8. This process continually repeats, resulting in what we perceive as the stream of consciousness as different groups of neurons successively become dominant and occupy the seat of consciousness for short instants of time.
Francis Crick was not the only researcher to whom I sent copies of my paper. Scores of other researchers in diverse fields were sent copies of the final draft of my paper beginning in the fall of 1997, several years before it was published in the JGLMA in 2000. Through internet searches I had identified a few hundred prominent figures in their respective fields: a LARGE number of brain researchers and cognitive scientists (including professors at leading universities, some Nobel Laureates, and distinguished authors), numerous psychologists and psychiatrists that were part of national boards and associations, dozens of sex researchers in Europe and America, anthropologists worldwide, eminent educators, and evolutionary biologists.

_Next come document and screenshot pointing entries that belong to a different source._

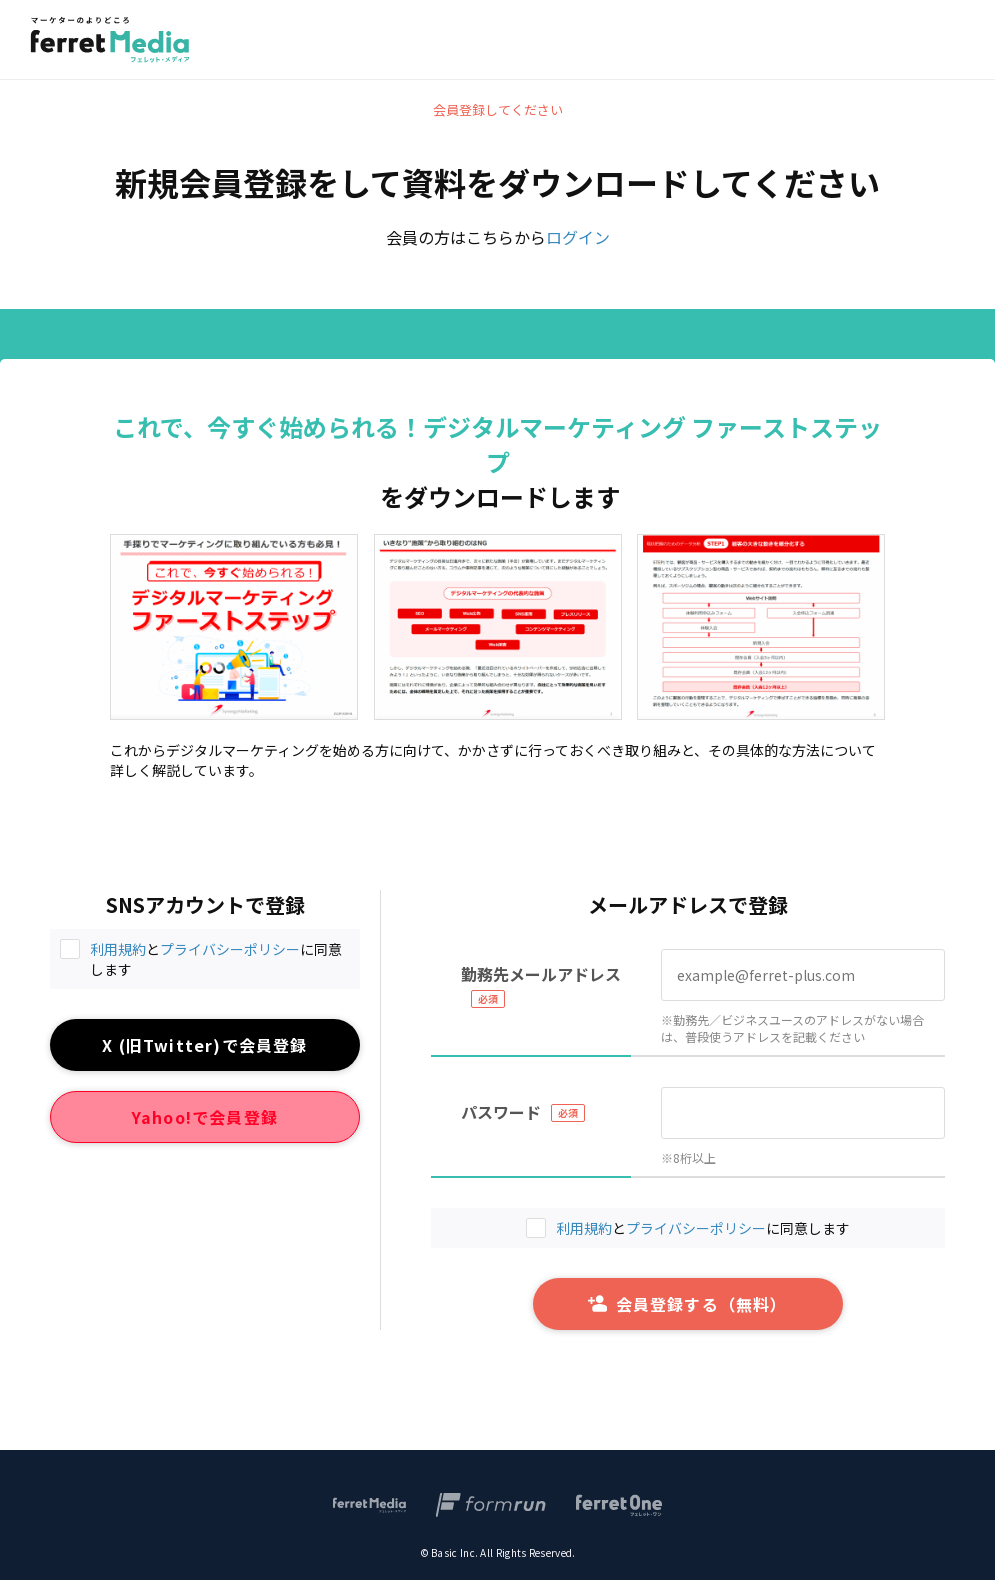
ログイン (578, 237)
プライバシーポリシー (230, 949)
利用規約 (118, 949)
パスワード (501, 1112)
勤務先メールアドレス (541, 974)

These recipients of my finished draft in 1997-1998 were given to believe that I was someone else – Dr. Richard Rembrandt – an alias I created in order to add some measure of credibility to the paper and motivate a serious reading by professionals. Some recipients were sent hard copies by regular mail, while others were sent emailed copies. I heard back from only a handful, who were mostly dismissive and incredulous, with one notable exception – the director of a sex research institute in Europe who encouraged me to get it published because while not perfect, he recognized its importance and felt the paper deserved a broad discussion. In retrospect my paper might well have elicited a lively professional and public discourse, but its publication in a rather fledgling journal, and my decision to retract my pseudo credentials prior to publication likely both contributed to it not reaching a wider and more receptive audience.